Lo que sustenta a una práctica emprendedora es una ecología formada por saberes, trabajo y riqueza social producida colectivamente. Estas ecologías dependen de variables territoriales, históricas y comunitarias que producen cuencas creativas más o menos densas. Ese es el combustible de la práctica emprendedora. En el mito del garaje, toda esa acumulación originaria queda completamente invisibilizada. Este tipo de camuflajes son típicos de los ciclos capitalistas, incluido su capítulo fundacional, cuya acumulación primitiva fue ignorada por los economistas liberales clásicos. Señalar esta realidad no busca desmerecer el ejercicio emprendedor, más bien, busca reconocer y comprometerse de manera radical con la potencia originaria que lo hace posible. Si se quieren producir otros tipos de riqueza que sostengan dignamente nuestras vidas, debemos quebrantar esos dispositivos de invisibilización y captura.
Ese debería ser el primer paso para producir una empresa de otro cuño, una comprometida con los cimientos sociales sobre los que se sostiene.

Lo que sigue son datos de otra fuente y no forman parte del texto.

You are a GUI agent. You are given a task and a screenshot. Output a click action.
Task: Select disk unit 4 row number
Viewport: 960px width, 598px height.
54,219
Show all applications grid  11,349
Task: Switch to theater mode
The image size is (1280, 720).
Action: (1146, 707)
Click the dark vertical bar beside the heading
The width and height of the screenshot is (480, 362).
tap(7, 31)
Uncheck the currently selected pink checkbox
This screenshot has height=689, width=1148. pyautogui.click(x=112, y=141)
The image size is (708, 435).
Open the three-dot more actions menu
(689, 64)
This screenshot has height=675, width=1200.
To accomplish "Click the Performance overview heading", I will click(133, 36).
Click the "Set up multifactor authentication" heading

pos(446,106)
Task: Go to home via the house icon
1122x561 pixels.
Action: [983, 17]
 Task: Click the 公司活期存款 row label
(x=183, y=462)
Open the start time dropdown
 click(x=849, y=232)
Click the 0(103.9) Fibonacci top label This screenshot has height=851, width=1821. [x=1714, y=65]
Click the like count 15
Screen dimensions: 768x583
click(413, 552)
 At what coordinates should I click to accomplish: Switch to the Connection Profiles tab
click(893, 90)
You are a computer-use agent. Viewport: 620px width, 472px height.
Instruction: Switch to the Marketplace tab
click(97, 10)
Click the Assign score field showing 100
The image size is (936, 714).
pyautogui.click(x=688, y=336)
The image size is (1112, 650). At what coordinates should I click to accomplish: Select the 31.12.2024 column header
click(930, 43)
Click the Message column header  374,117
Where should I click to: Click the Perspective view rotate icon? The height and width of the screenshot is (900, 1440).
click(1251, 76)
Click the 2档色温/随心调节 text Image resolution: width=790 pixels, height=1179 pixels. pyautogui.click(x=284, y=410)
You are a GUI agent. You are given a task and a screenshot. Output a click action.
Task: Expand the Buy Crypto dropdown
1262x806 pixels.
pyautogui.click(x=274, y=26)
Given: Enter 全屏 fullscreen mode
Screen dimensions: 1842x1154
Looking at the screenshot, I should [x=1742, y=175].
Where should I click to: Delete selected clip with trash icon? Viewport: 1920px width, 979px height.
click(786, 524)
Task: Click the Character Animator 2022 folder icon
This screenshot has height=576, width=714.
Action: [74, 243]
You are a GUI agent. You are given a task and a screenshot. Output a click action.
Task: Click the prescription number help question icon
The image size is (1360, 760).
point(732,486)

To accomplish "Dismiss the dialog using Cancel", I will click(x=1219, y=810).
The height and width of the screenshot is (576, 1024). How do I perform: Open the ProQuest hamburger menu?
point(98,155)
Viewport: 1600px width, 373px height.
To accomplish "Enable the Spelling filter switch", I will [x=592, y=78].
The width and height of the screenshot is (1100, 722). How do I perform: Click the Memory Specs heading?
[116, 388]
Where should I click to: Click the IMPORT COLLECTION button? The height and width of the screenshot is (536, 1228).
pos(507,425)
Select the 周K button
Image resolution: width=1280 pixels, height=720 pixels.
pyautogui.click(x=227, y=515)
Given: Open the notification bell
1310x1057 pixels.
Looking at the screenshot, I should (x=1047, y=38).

Más que entender esa acumulación como mero capital fijo, debería entenderse como el espacio donde invertir tiempo y recursos para hacerlo más robusto. Es en ese sentido que entendemos que una empresa cooperativa es un dispositivo de intervención política, que no solo reconoce y visibiliza esa riqueza social sino que invierte radicalmente su relación para imbricarse positivamente en ella. No subsumir o cercar la riqueza social, sino formar parte de sus engranajes.
Podríamos discutir sobre si todos partimos de las mismas condiciones materiales para ser emprendedores, de si acaso muchas de las startups recogidas bajo el mito del garaje no partían de un patrimonio previo, de si esa ficción que esconde el sujeto económico “emprendedor” tiene remotamente algo que ver con la «libre elección». Pero donde queremos poner énfasis es en una cuestión previa a todos esos debates. El punto que creemos clave es que, se partan de unas u otras condiciones, se produzca una subjetividad económica individualizada o colectiva, esa realidad material es el suelo que pisamos y va operar positivamente bien sea en el gesto heroico o en la necesidad humilde que nos empuja a lanzarnos al mercado.
Si bien los orígenes de quienes conformamos La Hidra cooperativa son bastante humildes, nos sentimos unos privilegiados. La riqueza social y cognitiva sobre la que opera nuestra cooperativa haría explotar cualquier barómetro que intentara medir su presión. Esto no se debe a ninguna fórmula chamánica desglosada en los manuales de “el buen emprendedor” ni a ningún proceso de expropiación bajo Ley parlamentaria. Se debe al compromiso de múltiples comunidades que intervienen políticamente en su territorio, que durante largo tiempo han formado parte de prácticas de desmercantización y en movimientos contraculturales, feministas y autónomos. Partimos de una red de empresas políticas, centros sociales, nodos de investigación militante y de autoformación. Esa es nuestra ecología y es desde ahí que podemos emprender comprometidos con esa realidad social y con los objetivos bajo los que actuamos.
Tomar decisiones colectivas, organizarse en red y diseñar contrapesos sobre las dinámicas de mercado, cuidar relaciones no monetizadas, tomar la forma empresa como herramienta y no como fin. Todo eso parte de un desplazamiento a la hora de entender nuestro ejercicio económico que consideramos fundamental: no existe emprendeduría sin ecología social. No existe La Hidra Cooperativa sin la Fundación de los Comunes.